Jeanne was actually one of the first people Mandela's government called to be on the committee to sort out the anthem, simply because she was one of the few musicians in South Africa capable of working with both African spiritual and Western classical music. She grew up in Pretoria, where her father ran a men's outfitting shop. Being Jewish, she quickly started to feel very uncomfortable with the apartheid system – ‘I knew what prejudice means, let's put it that way' – but she was also helpless to do anything about it. ‘I remember my brother and I cycling one day and we saw these police beating up these black men for no rhyme or reason, probably because they didn't have their passbook or something. And I'd often come home after seeing things like that, in tears, and say to my parents, “What can we do?” and my mother would just say, “There's nothing we can do. The government's too strong.”' Jeanne's own early efforts to combat apartheid tended towards the whimsical, such as trying to get the family's maid to eat with them, much to the maid's horror.

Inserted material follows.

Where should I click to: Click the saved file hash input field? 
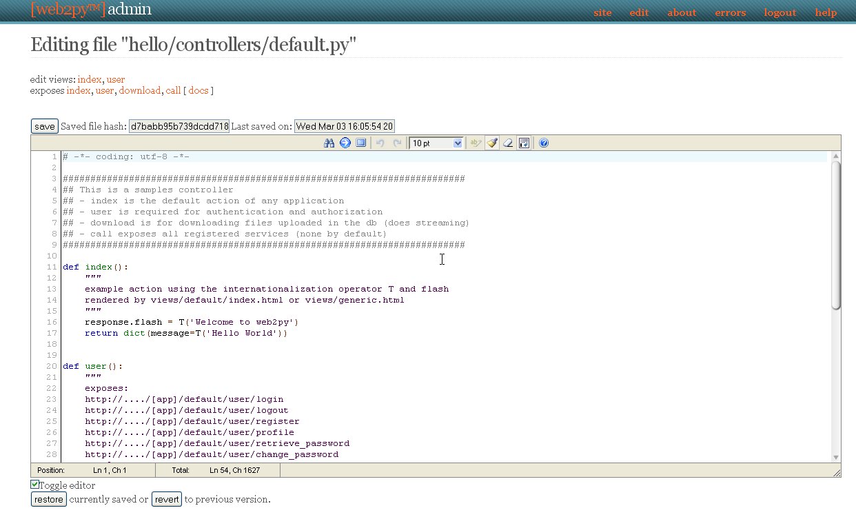coord(179,126)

However, as Jeanne grew up and she realised that she wanted to be a composer, the idea came to her that she could use music to fight the system in her own small way. It helped that she had become obsessed with African rhythms and was determined to use them in her work. ‘When I was about eighteen, I started going out to a platinum mine to record the men playing on Sundays,' she says. ‘Fifteen, twenty thousand men might be there at a time. And my mum used to beg me not to go because there were protests and riots – “Please don't, you'll be attacked” – but I really enjoyed it; they had the most incredible orchestra of xylophones and
mbilas
with ankle beads and drums and shakers. A lot of them were from Mozambique and Zimbabwe, not just here, and there was such virtuosity and speed. I think the miners thought I was a little bit mad. “What does this young white girl want to record our songs for?” But they were quite happy for me to be there and listen.'

For the next twenty or so years, Jeanne tried to make a distinctly South African classical music, although she jokes about whether she got anywhere near succeeding. ‘In the seventies, I studied for a while under [Hungarian composer György] Ligeti, and I went through a phase of writing very unlistenable and avant-garde music, so the African feel may not have been so noticeable back then,' she laughs. This didn't apparently put off the people who mattered.

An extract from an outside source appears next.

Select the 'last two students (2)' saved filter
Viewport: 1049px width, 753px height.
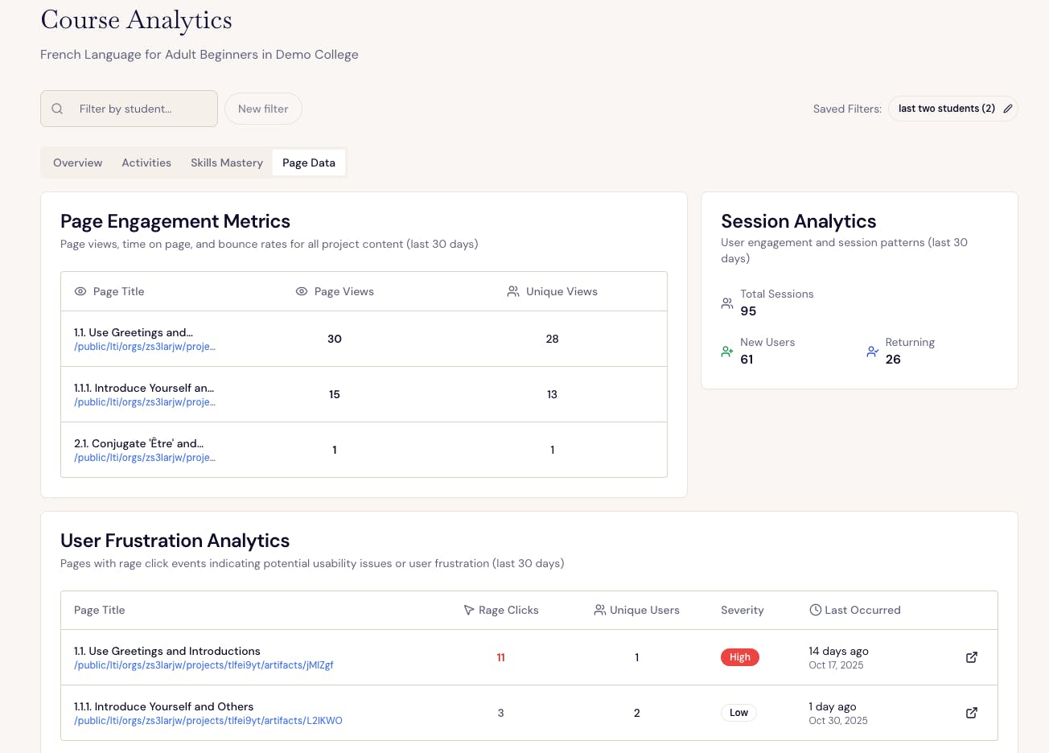click(946, 109)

It was February 1995 when the anthem committee had its first meeting, squeezed around a boardroom table in an ‘exceedingly bland' government building in the middle of Pretoria. ‘The instruction was that we couldn't just do anything we wanted. We had to use the existing anthems,' Jeanne says. ‘That was Mandela's wish. Don't scrap anything, be inclusive.' As the meeting started, several people put forward suggestions of what approach to take. The idea that gained the most backing was that the anthem should start with ‘Die Stem' before moving into ‘Nkosi', an idea that clearly wouldn't have worked as it would have given the impression that, musically at least, non-whites were still second-class citizens in the country. Jeanne realised she had to speak up. If this was going to be an anthem for a new, reconciled country, ‘Nkosi' should be first, ‘Die Stem' second, she insisted. You could bridge the change in pitch between the two by getting people to sing the words ‘South Africa', she added. She made it all sound easy, more like joining a child's building blocks together than songwriting, and everyone went for it.